Serum electrolytes and glucose levels and hemoglobin concentration were checked at the start of the experiment and every 30 min while serum lactate levels, and arterial blood gasses (ABG) were measured 15 min after each ventilation rate change by iSTAT (Abbott Point of Care Inc. Princeton, NJ, USA). The hemoglobin concentration was also determined by co-oximetry (Instrumentation Laboratory, Lexington, MA, USA).

Experimental protocols

Hypocapnia during normothermic conditions

The changes in BP, HR, CCA blood flow, and cerebral, renal, intestinal, and muscle rSO₂ in response to changes in the ventilation rate were followed in normotensive anesthetized neonatal piglets[ Figure 1 ]. In addition, serum electrolytes, glucose and lactate levels, and hemoglobin concentration were measured every 30 min. Blood gasses were obtained at the end of every ventilatory period. Following the stabilization period, the baseline measurements were recorded followed by the initiation of changes in the ventilation rate.

Figure 1

Experimental protocol

Animals were allowed to stabilize with a ventilator frequency of 20. The ventilation settings were subsequently increased to cause a decrease in the etCO₂. The initial ventilation settings were as follows: Pinsp = 20, Freq = 30, Tinsp = 0.4, PEEP = 3. Once stable hemodynamic values were achieved, the ventilation frequency was increased by increments of 10 until a value of 80 was achieved with 15 min between each change with the exception of rates from 50 to 80 where there were 5 min between each change.

Throughout the experiment, the SpO₂ and tidal volume were maintained by modifying the fiO₂ and ventilatory pressure, respectively.

Hypercapnia and hypocapnia during normothermic conditions

Animals were allowed to stabilize with ventilation settings to produce an etCO₂ of 25–30 mmHg.
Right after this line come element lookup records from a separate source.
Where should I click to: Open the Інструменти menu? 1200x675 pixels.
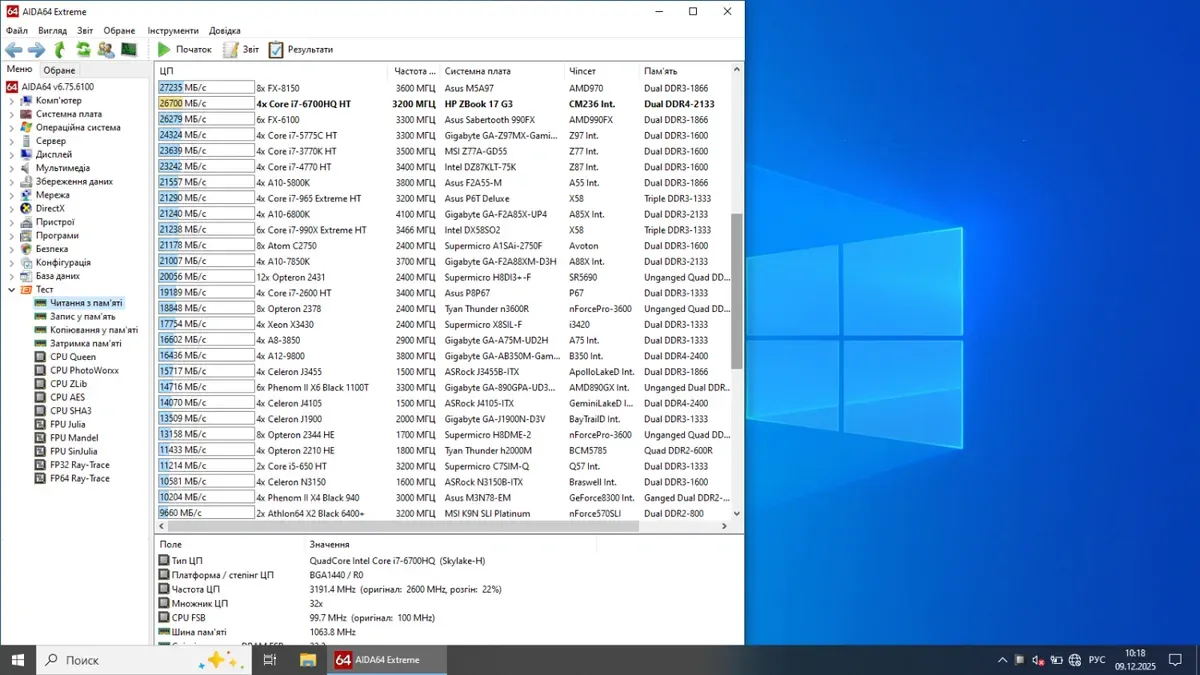click(173, 31)
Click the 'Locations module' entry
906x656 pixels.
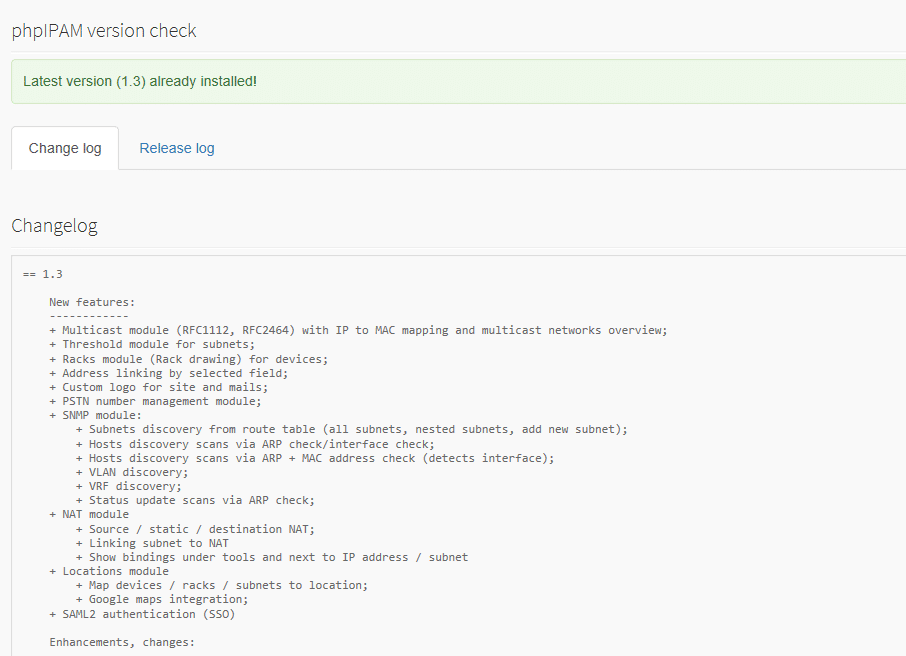(x=109, y=571)
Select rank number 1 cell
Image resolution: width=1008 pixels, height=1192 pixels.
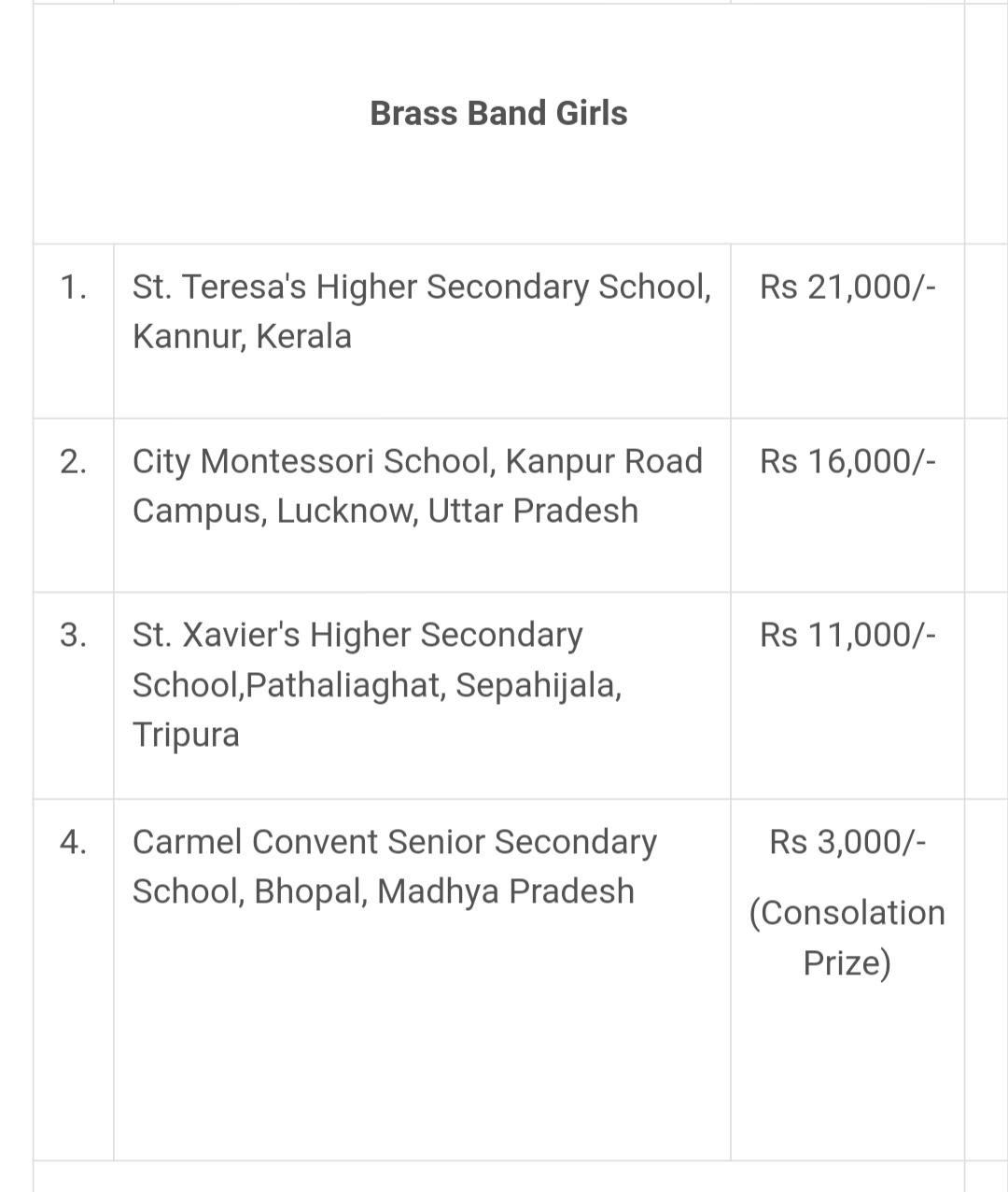[x=74, y=287]
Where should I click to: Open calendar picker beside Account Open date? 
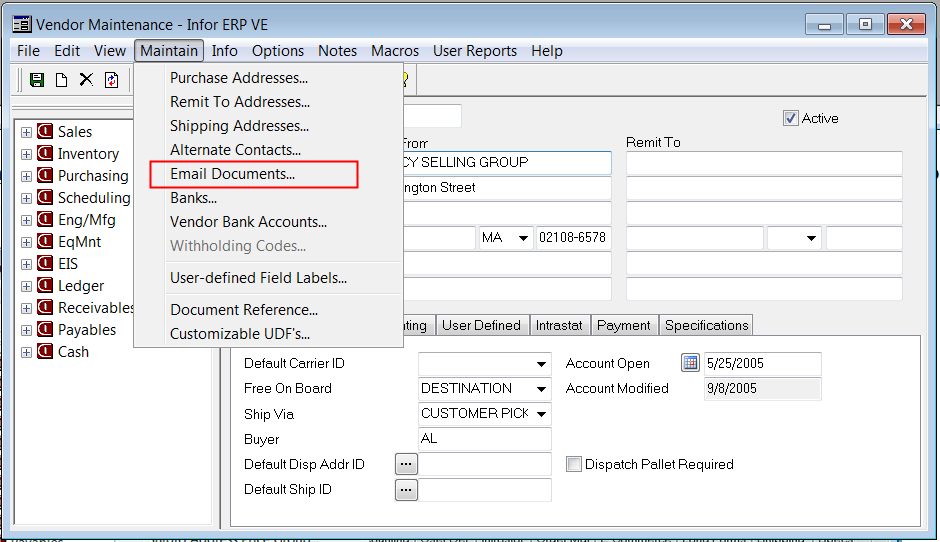click(690, 364)
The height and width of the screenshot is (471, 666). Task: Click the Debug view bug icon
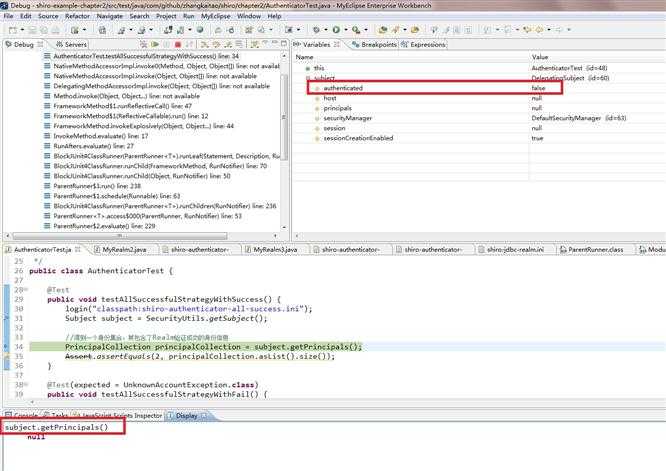tap(8, 45)
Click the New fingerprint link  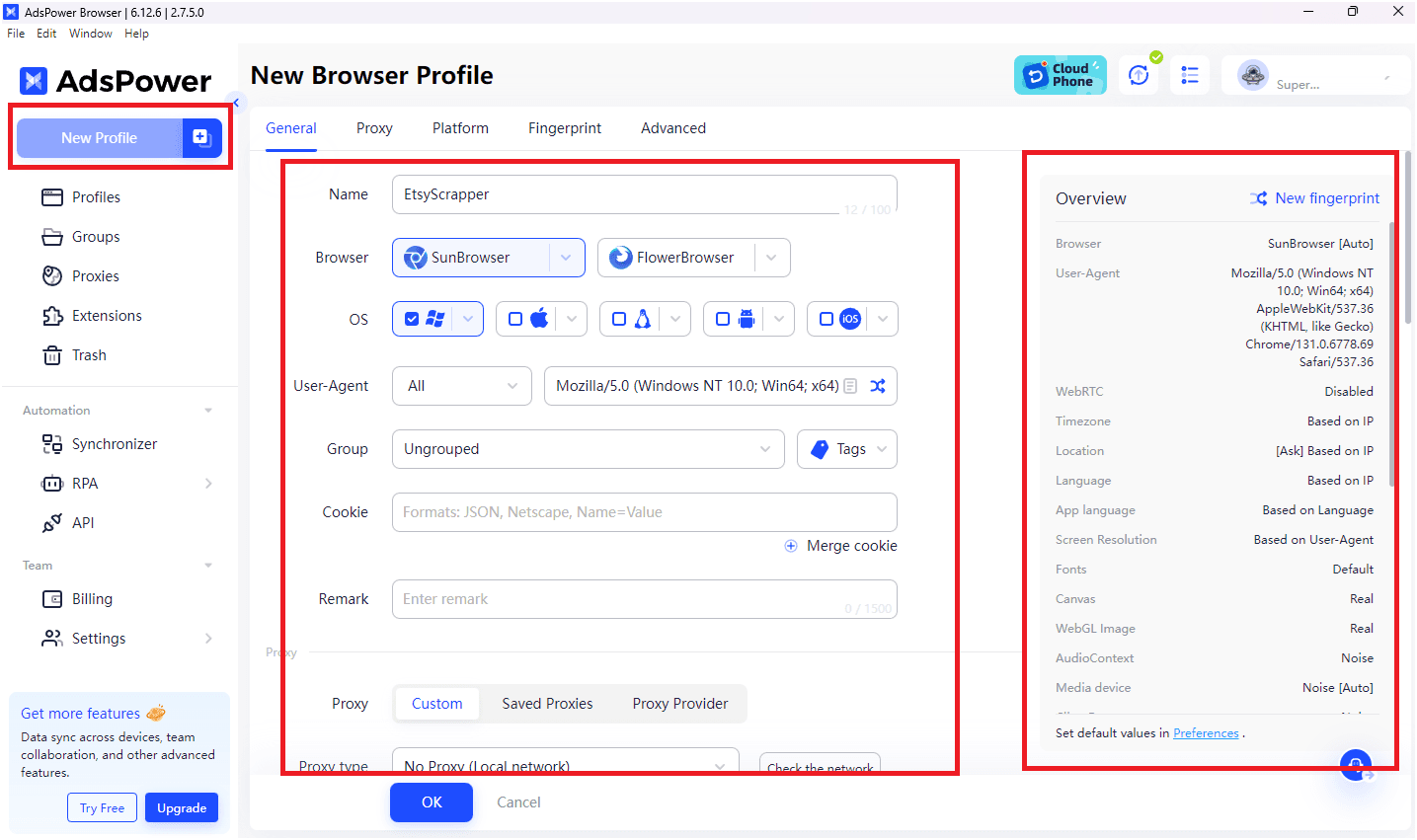tap(1326, 198)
The ventilation settings were varied sequentially to increase or reduce the etCO₂. The initial ventilation settings were as follows: Pinsp = 20, Freq = 30, Tinsp = 0.4, PEEP = 3. Once stable hemodynamic and rSO₂ values were achieved, the ventilation frequency was decreased by increments of 10 until a value of 10 was reached with 15 min between each change. Following the period of hypercapnia, hypocapnia was induced by increasing the frequency of ventilation. The frequency was increased in increments of 10 to a maximum of 80 with 15-min periods between each change with the exception of rates from 50 to 80 where there were 5 min between each change.

Throughout the experiment, the SpO₂ and tidal volume were maintained by modifying the fiO₂ and ventilatory pressure, respectively.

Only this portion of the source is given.